It was great to see Peter May back on the guest slot yesterday. It was Peter who suggested that I join the happy band of Type M-ers; we go back a long way and I wonder if he remembers the night in Wigtown, the Scottish Book Town, where we found ourselves trapped in a very weird book shop by a lady who simply wouldn't let us escape to get to bed, when Peter had to get up at four the next morning for his removal from Scotland to France. It's certainly seared on my soul! And his subsequent triumphs are an inspiration to us all.
I'd actually been planning to do a post on inspiration, prompted by my recent holiday, a cruise which included a voyage down the Rhine Gorge passing the famous Lorelei rock. The name is supposed to derive from the German for 'murmuring rock' because of the sounds made by the heavy currents and a small waterfall.
It is on the most dangerous part of the river. It is both narrow and shallow here – and indeed, the day after we passed a heavy barge grounded itself on a rocky shoal just beyond it and all the other river traffic was unable to get through – a serious headache for the tour companies.
This gave rise to a tale that the ships that were wrecked here were lured to their doom by a beautiful siren, singing so enchantingly sadly about her lover's betrayal that they forgot everything except the music and perished – perhaps being unfamiliar with Odysseus's survival tip.
It's impossible to go anywhere near the Rhine without hearing Heinrich Heine's poem The Lorelei, set to the haunting tune by Frederich Silcher that we probably all remember from school music lessons – 'I know not what thought cometh o'er me, that I am so pensive today, From out of the past and old legend is haunting me with its lay.'
And he wasn't the only one to be haunted by the story. Clara Schumann, Mendelssohn, Strauss, Shostakovitch, Sylvia Plath, Stephen Foster – that's just a handful of the diverse poets and musicians who have treated it. And it has even featured in a Pokemon game! The dramatic setting of the gorge where stern fortresses defy each other from either side of the river, an ancient boundary between rival states, is calculated to appeal to any romantic soul.

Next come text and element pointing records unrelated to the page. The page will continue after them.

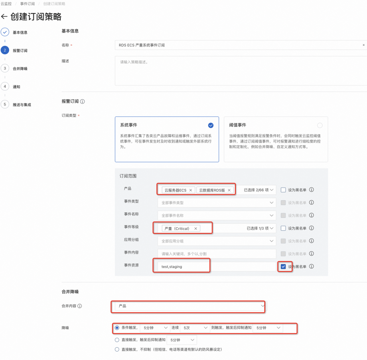Check the 产品 row 设为黑名单 checkbox
367x360 pixels.
[x=283, y=190]
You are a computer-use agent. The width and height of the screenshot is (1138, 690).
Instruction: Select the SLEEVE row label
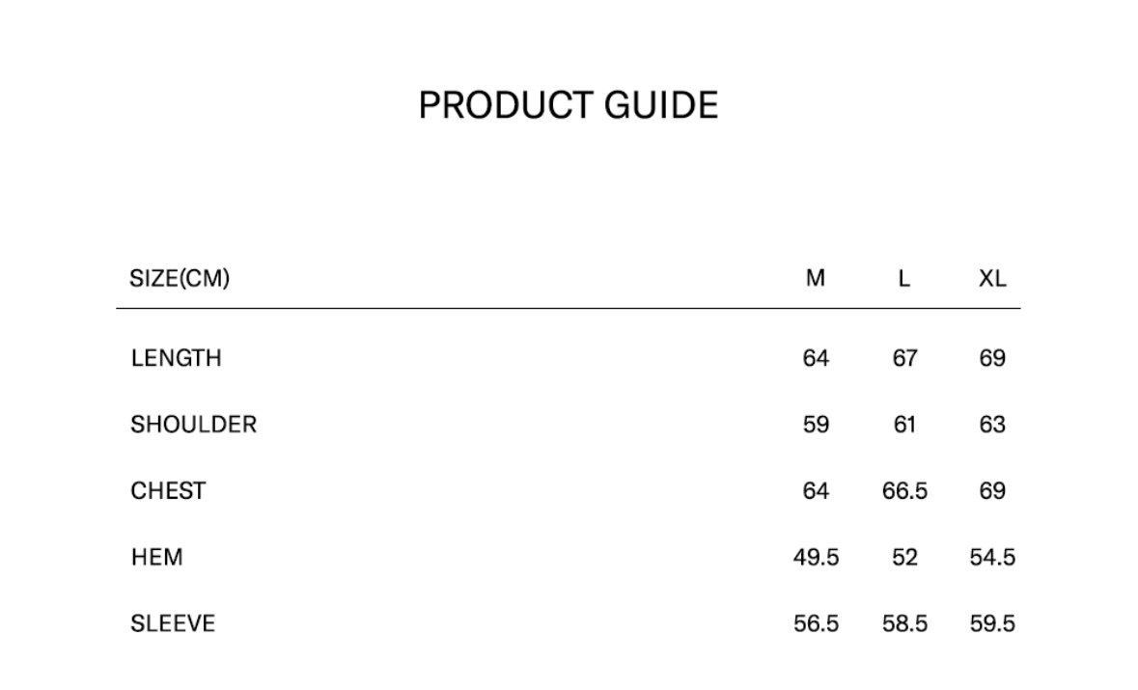coord(173,624)
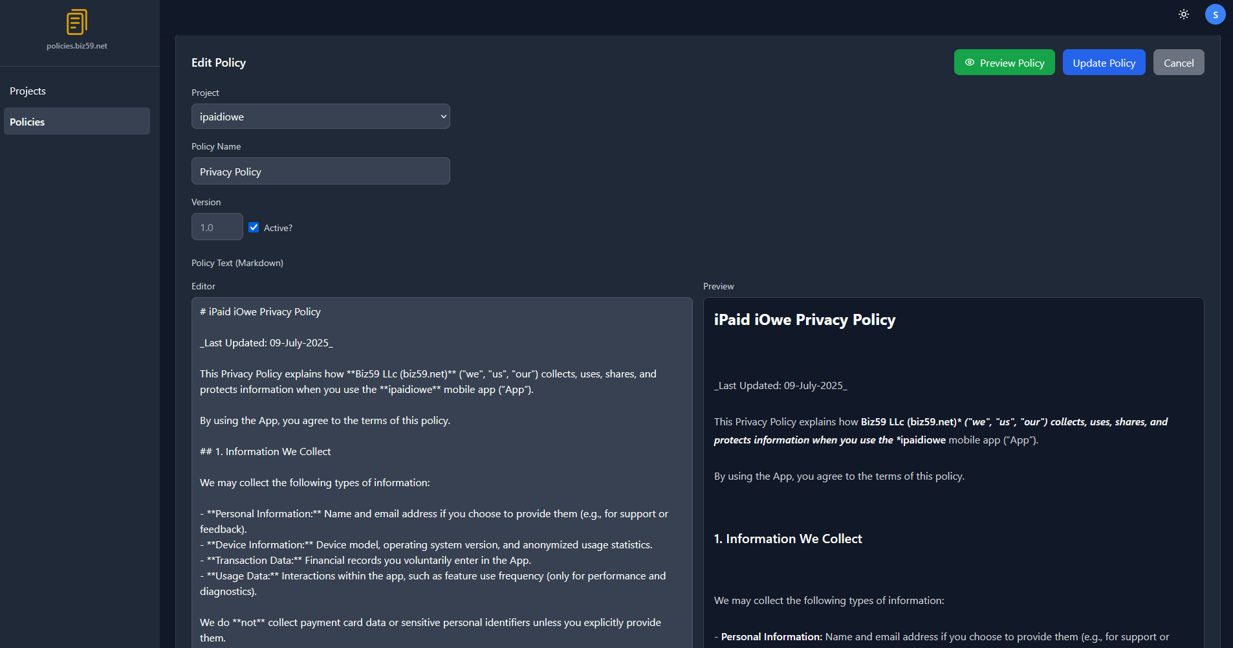
Task: Uncheck the Active? checkbox
Action: (x=254, y=227)
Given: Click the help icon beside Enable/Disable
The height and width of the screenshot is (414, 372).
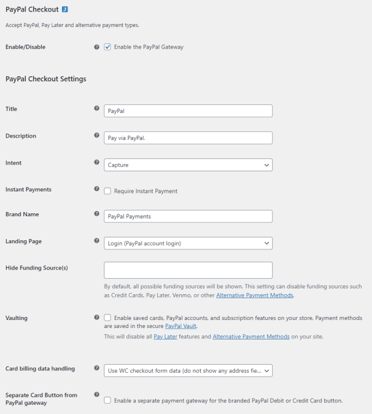Looking at the screenshot, I should [96, 47].
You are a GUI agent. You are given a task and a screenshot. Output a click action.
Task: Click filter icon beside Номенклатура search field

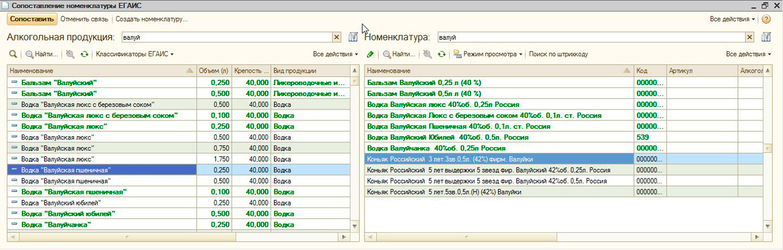(x=766, y=37)
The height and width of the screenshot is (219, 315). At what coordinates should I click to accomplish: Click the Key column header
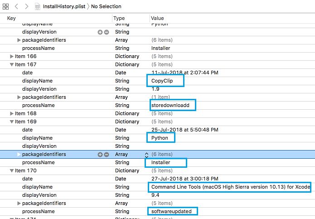click(x=11, y=18)
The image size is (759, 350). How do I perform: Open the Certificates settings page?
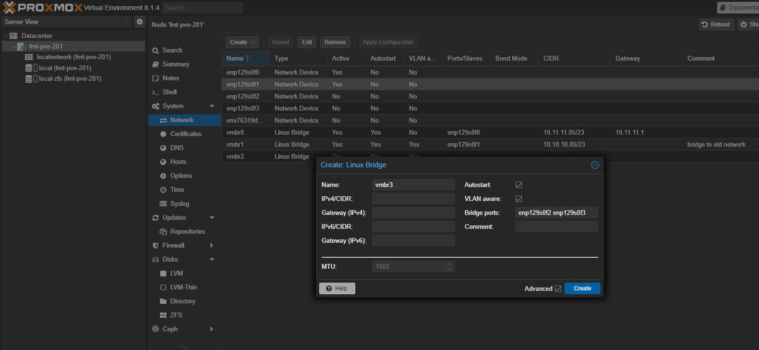click(x=185, y=134)
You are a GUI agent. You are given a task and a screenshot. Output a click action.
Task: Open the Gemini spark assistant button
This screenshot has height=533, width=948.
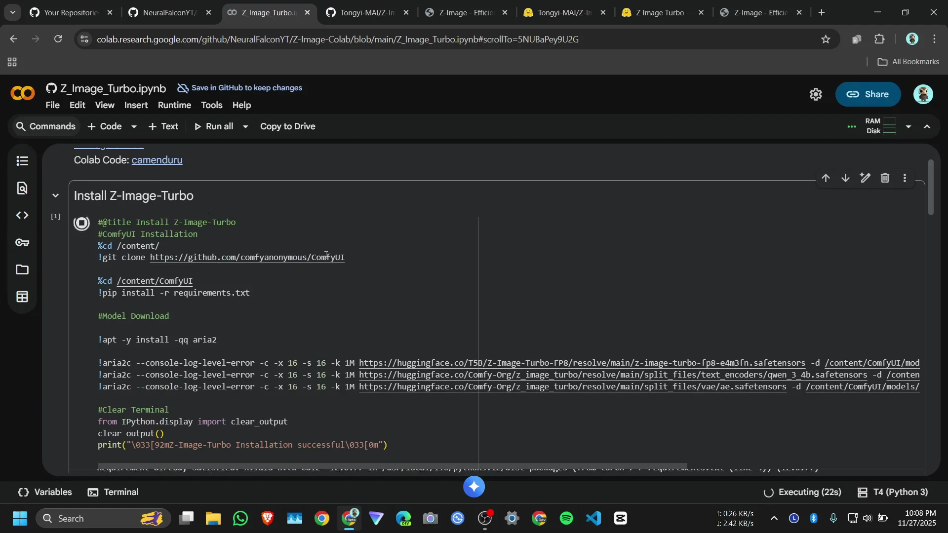tap(474, 487)
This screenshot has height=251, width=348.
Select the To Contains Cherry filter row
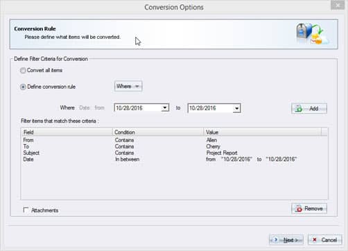pos(174,146)
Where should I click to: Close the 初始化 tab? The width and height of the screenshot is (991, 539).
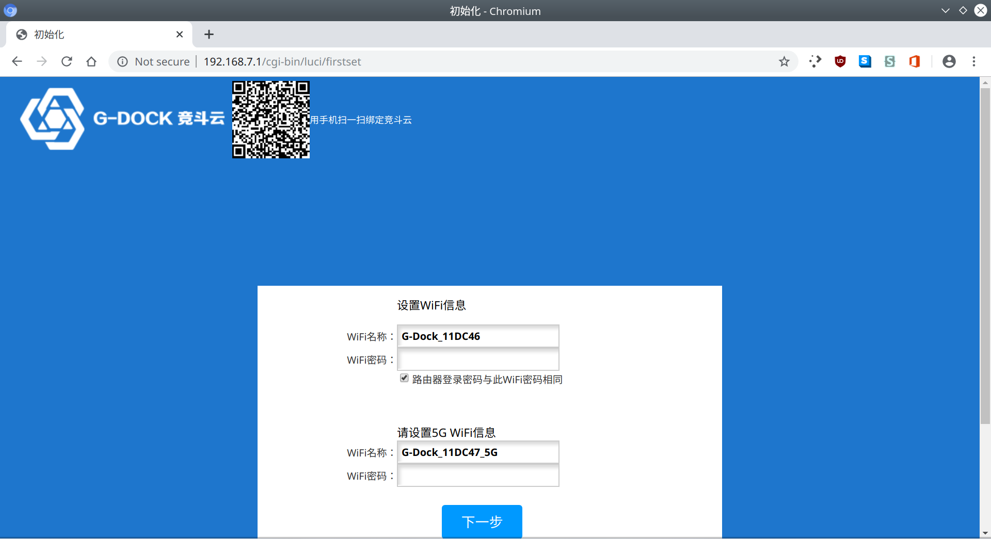[x=180, y=35]
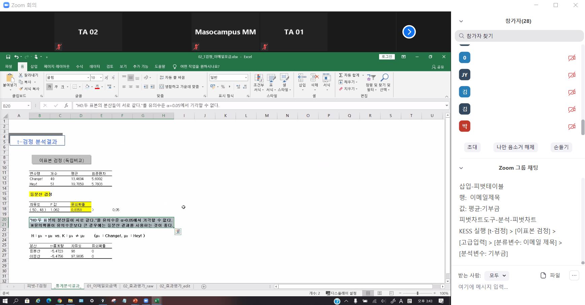This screenshot has height=305, width=585.
Task: Open Sort and Filter tool
Action: point(371,79)
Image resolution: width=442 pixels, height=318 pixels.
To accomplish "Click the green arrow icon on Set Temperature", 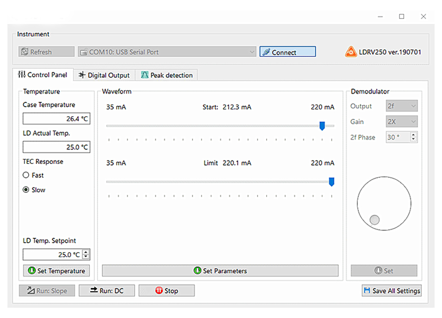I will pyautogui.click(x=32, y=271).
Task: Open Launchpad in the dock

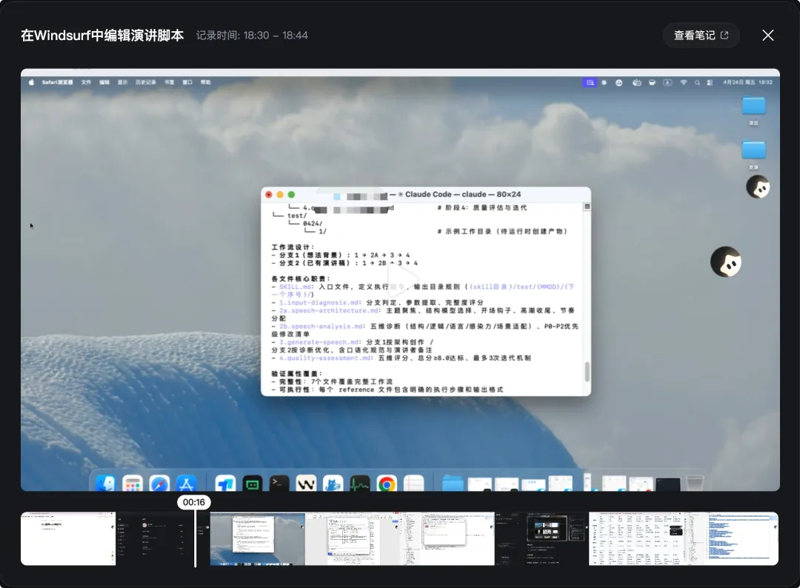Action: pyautogui.click(x=133, y=484)
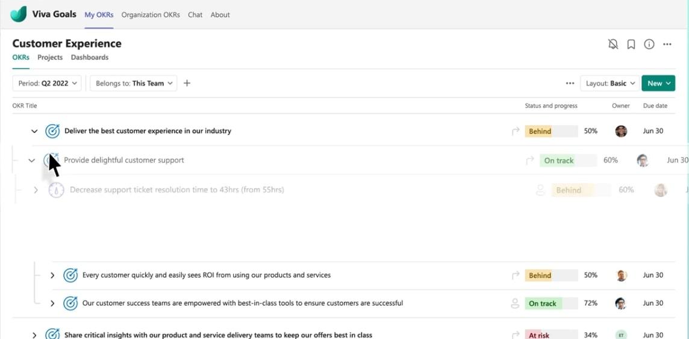Open the customer success teams empowered objective
Screen dimensions: 689x339
tap(243, 303)
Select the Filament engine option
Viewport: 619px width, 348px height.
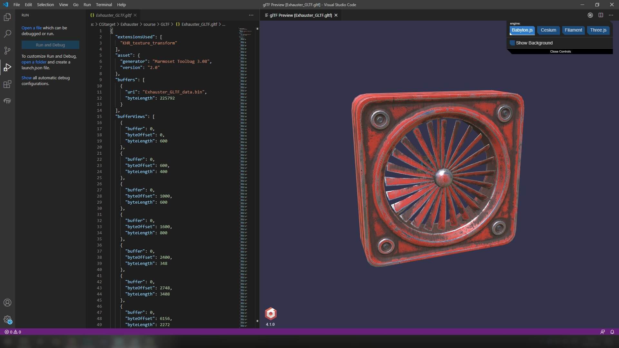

The great Romantic Poets, like Wordsworth, Coleridge and Shelley found their inspiration in the landscapes of the Lake District in England and the Highlands of Scotland. Their poetry made such an impact that viewing Nature became the sort of tourist attraction that Rhine cruises are today – though it was common when passing in a carriage through the more dramatic glens of 'Caledonia stern and wild' to pull down the blinds because it was all just too scary to contemplate! Rather misses the point, somehow.
The sea is always a great influence on me – the result of a childhood spent in a fishing village, perhaps – and landscape too has an important influence. My Marjory Fleming series is shaped by the character of the Galloway scenery; it's as much a character as some of the people.
And I'm grateful for that. When you spend so much time as a writer just tapping away at the keyboard, whatever promotes the strange tingle of a sudden inspiration is like a ray of sunshine on a dull day.
Sounds like a wonderful trip. In German class in high school we had to memorize part of "Die Lorelei". All I remember now is the first line.
ReplyDeleteIt was a trip I'd always wanted to do. The weather was disappointing but the gloomy skies only heightened the stark drama of the castles and the landscape. I couldn't sing to the Lorelei in German, I'm affraid, but I did hum the pretty tune.